At 7pm when I went to check on her before I headed home I found her looking a good bit better but still working at breathing and the BIPAP still on. I headed out to dinner with my two work buddies to destress and laugh a bit. Dr. San Pedro called me about 8:30 to tell me that he was having to put Mom back on the vent and that he was going to get a trach replaced. Not what I wanted to hear but I couldn't say that I was surprised.

This morning found her resting peacefully and looking much better. Her trach is to be placed tomorrow. The Pseudemonous has mutated again to another drug resistant strain. She's got some other bugs that aren't helping things either. They also found that Mom had aspirated her tube feeding when they put the tube back down...a.k.a she inhaled it into her lung. All this is not good but she still can get over this. We are not yet at the point of no return.

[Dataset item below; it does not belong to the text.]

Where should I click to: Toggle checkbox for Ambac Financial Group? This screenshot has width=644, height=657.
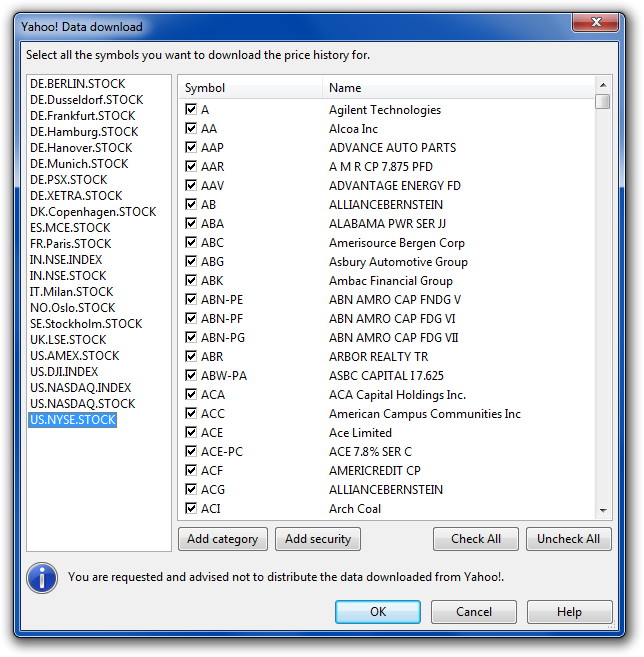pos(191,281)
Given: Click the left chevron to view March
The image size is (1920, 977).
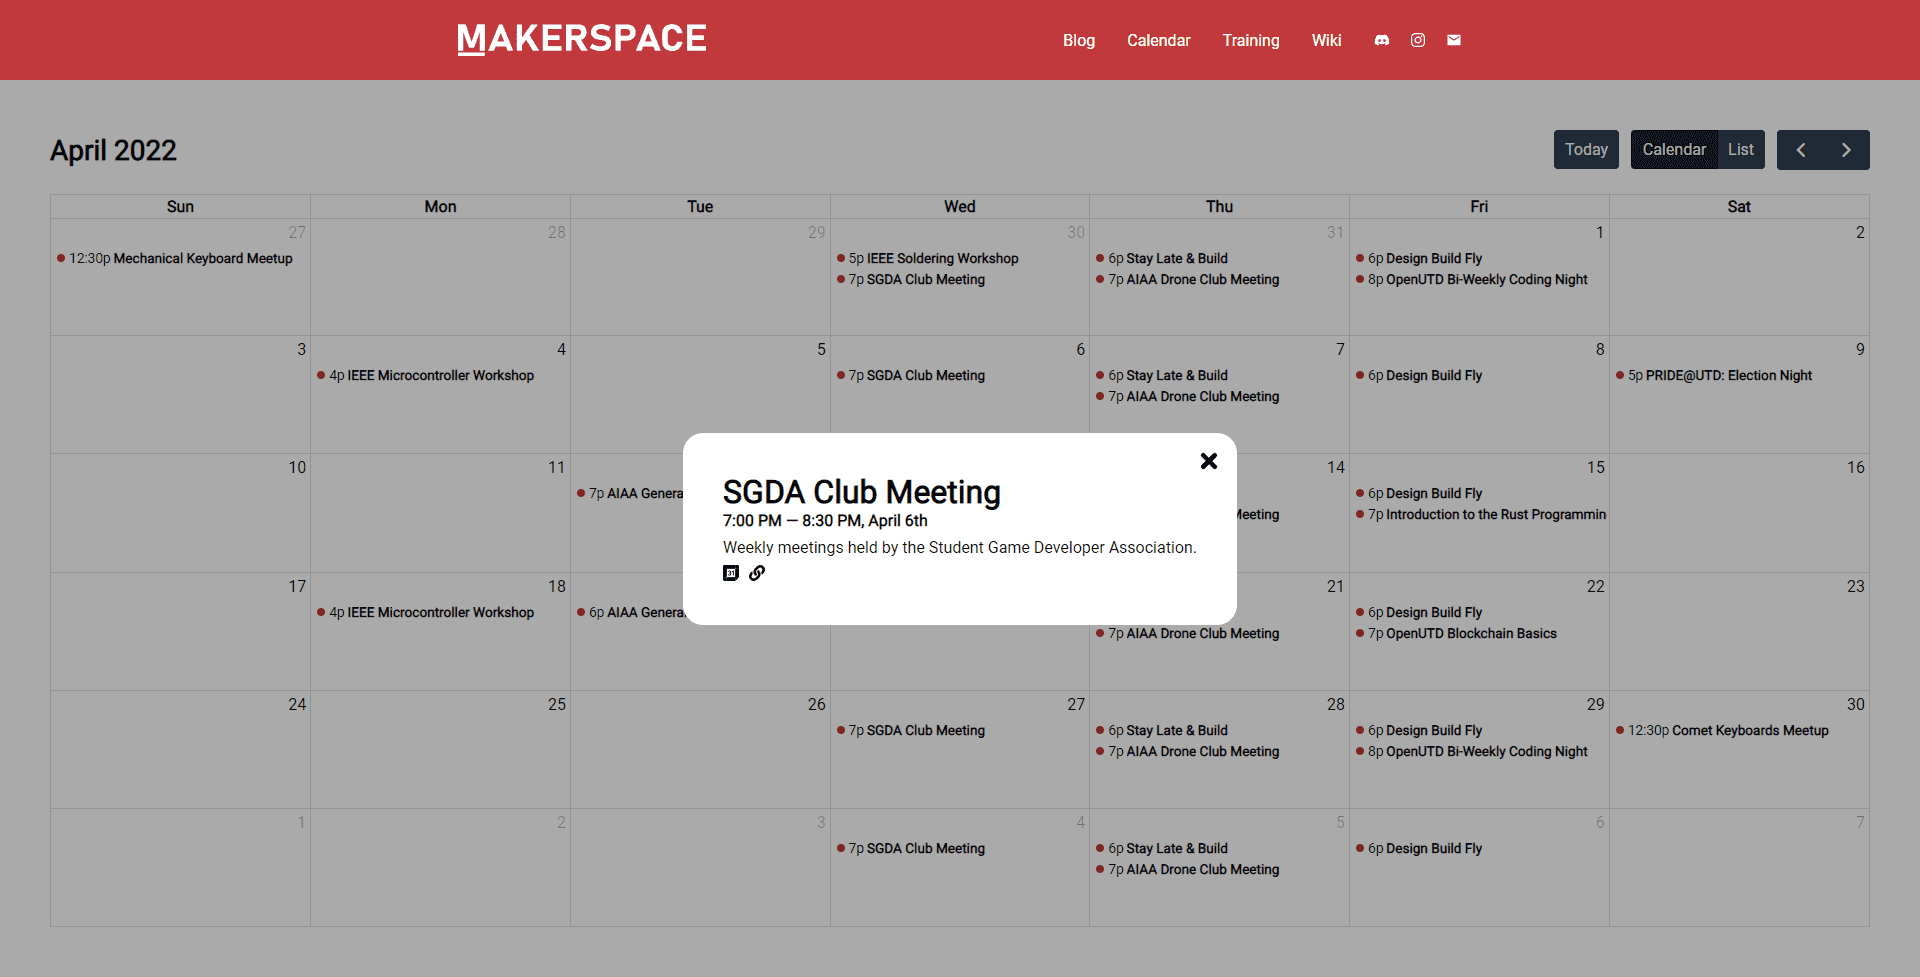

However, that being said, I will not pretend that Mom is not seriously ill. Her body has taken many hits and much now depends upon her will to live. Prayers are needed more than ever. Any visitors, cards, anything that I can read to her are welcome. Even though she is in a drug induced coma she can still hear to the best of my knowledge. We serve a mighty God who works miracles. Hope is not lost. Mom is critical in the fullest sense of the word but there is still something for us to work with. Keep up the prayers. She needs them!

Also, keep Daddy in your prayers. The toll of this is beginning to more and more visibly wear on him. He needs strength to carry on as well.

Thank each and every one of you for the prayers sent heavenward for her.